StatesmanMore arrests followed, and with each arrest came more names and more arrests. The terror among gay men led many of them to abruptly pack up and leaving town. (In one famous example, a teacher left so quickly upon reading the news that he left his half-eaten eggs on the breakfast table.) And by now, there was little concern whether the crimes were with teens or between consenting adults. In the end, sixteen were arrested and charged, and only four of them were charged with crimes against minors. The others were charged with “infamous crimes against nature” with other consenting adults. As for the minors themselves, most of them ranged from high school age up to twenty-one years old. Court testimony revealed that they were gang members, either hustling, robbing, or blackmailing their sexual targets. This gave rise to numerous proposals for social programs to rehabilitate the youths and provide them with more respectable means of earning money.
But the sentiment was very different for the men who were caught up in the witch hunt. For them, the cry was the lock them up and throw away the key. Fifteen of the sixteen were found guilty and given prison terms. Meanwhile, accusations and counter-accusations mounted, and many of them took on darker political undertones. The Statesman entering a running battle with the reform-minded mayor and specific members of the City Council. But by mid-1956, the investigation wound down, partly because of a lack of evidence to support some of the wild accusations, partly because of credibility problems with some of the gang members whose testimony was critical, partly because the national attention paid to Boise was becoming an embarrassment, and partly because Boiseans themselves began to feel that the investigations were going too far.
In the end, 1,472 people had been interviewed, countless lives were ruined, and a generally threatening cloud hung over Boise. That cloud would not go away for many more years to come. When CBS broadcast its 1967 hit piece, The Homosexuals (see Mar 7), Boise was singled out for “illustrat(ing) the fact that homosexuality cannot be stamped out; that it is everywhere, not just in the big cities.”

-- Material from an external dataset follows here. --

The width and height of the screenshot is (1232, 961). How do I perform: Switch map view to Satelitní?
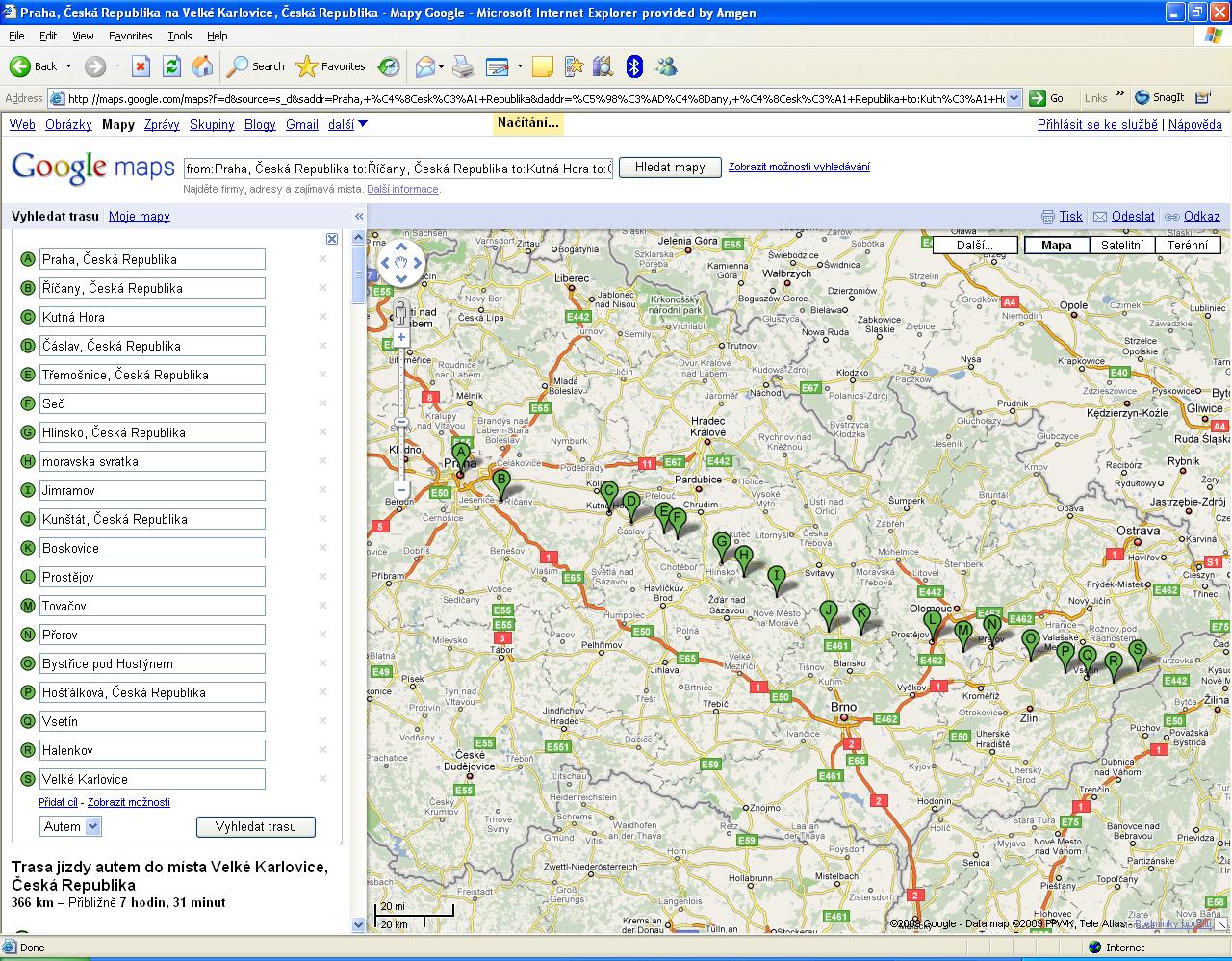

The scandal may have had a lasting effect of another kind. Sen. Larry Craig (R-ID), left the Senate in disgrace after his arrest for soliciting sex in a Minneapolis airport mens room, was ten years old and growing up on a ranch about an hour and a half northwest of Boise. When asked to respond to allegations that while attending college at the University of Idaho in 1967, he hit on another male student who was pledging to Craig’s fraternity, Craig denied it: “I’m not gay, and I don’t cruise, and I don’t hit on men. … don’t go around anywhere hitting on men, and by God, if I did, I wouldn’t do it in Boise, Idaho! Jiminy!”